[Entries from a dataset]
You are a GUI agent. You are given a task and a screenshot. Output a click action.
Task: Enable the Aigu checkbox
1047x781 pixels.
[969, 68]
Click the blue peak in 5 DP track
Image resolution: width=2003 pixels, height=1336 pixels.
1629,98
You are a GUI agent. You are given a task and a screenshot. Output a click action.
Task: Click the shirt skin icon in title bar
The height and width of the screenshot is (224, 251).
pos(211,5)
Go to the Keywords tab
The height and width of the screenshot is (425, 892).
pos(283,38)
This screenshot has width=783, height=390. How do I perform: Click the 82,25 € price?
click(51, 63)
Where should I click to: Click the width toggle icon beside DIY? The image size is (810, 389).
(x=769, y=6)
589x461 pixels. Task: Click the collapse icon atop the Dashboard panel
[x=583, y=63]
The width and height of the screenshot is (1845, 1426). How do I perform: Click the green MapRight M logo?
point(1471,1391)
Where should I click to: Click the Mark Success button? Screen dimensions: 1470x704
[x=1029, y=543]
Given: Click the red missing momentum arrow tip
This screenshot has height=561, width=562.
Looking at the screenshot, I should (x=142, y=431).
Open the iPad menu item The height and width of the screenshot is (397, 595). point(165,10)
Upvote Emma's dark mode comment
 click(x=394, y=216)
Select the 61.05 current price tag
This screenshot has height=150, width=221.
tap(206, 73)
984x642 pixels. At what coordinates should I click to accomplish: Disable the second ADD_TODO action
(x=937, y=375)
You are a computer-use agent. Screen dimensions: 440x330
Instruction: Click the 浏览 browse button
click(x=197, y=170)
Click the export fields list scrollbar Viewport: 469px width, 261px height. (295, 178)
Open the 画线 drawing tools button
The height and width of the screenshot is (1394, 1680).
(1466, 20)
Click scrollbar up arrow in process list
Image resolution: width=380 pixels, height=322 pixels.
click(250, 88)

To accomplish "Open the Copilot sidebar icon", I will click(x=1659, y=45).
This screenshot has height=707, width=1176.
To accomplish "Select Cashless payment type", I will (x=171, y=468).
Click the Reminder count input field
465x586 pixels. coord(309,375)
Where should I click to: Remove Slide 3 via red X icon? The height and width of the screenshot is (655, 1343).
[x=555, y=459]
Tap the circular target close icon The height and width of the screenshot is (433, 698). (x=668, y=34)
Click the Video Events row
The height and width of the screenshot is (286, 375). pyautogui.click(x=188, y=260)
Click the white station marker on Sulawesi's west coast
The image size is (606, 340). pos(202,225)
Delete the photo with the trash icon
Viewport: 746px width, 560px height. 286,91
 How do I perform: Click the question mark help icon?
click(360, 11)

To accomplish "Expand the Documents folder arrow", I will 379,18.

TASK BRIEF: Return the lines from the records unchanged, starting with the line that contains "589x461 pixels. Task: Click" and ending with the line that contains "Viewport: 746px width, 560px height. 286,91", including both of those lines.

RESULT:
589x461 pixels. Task: Click the collapse icon atop the Dashboard panel
[x=583, y=63]
The width and height of the screenshot is (1845, 1426). How do I perform: Click the green MapRight M logo?
point(1471,1391)
Where should I click to: Click the Mark Success button? Screen dimensions: 1470x704
[x=1029, y=543]
Given: Click the red missing momentum arrow tip
This screenshot has height=561, width=562.
Looking at the screenshot, I should (x=142, y=431).
Open the iPad menu item The height and width of the screenshot is (397, 595). point(165,10)
Upvote Emma's dark mode comment
 click(x=394, y=216)
Select the 61.05 current price tag
This screenshot has height=150, width=221.
tap(206, 73)
984x642 pixels. At what coordinates should I click to accomplish: Disable the second ADD_TODO action
(x=937, y=375)
You are a computer-use agent. Screen dimensions: 440x330
Instruction: Click the 浏览 browse button
click(x=197, y=170)
Click the export fields list scrollbar Viewport: 469px width, 261px height. (295, 178)
Open the 画线 drawing tools button
The height and width of the screenshot is (1394, 1680).
(1466, 20)
Click scrollbar up arrow in process list
Image resolution: width=380 pixels, height=322 pixels.
click(250, 88)

To accomplish "Open the Copilot sidebar icon", I will click(x=1659, y=45).
This screenshot has height=707, width=1176.
To accomplish "Select Cashless payment type", I will (x=171, y=468).
Click the Reminder count input field
465x586 pixels. coord(309,375)
Where should I click to: Remove Slide 3 via red X icon? The height and width of the screenshot is (655, 1343).
[x=555, y=459]
Tap the circular target close icon The height and width of the screenshot is (433, 698). (x=668, y=34)
Click the Video Events row
The height and width of the screenshot is (286, 375). pyautogui.click(x=188, y=260)
Click the white station marker on Sulawesi's west coast
The image size is (606, 340). pos(202,225)
Delete the photo with the trash icon
Viewport: 746px width, 560px height. 286,91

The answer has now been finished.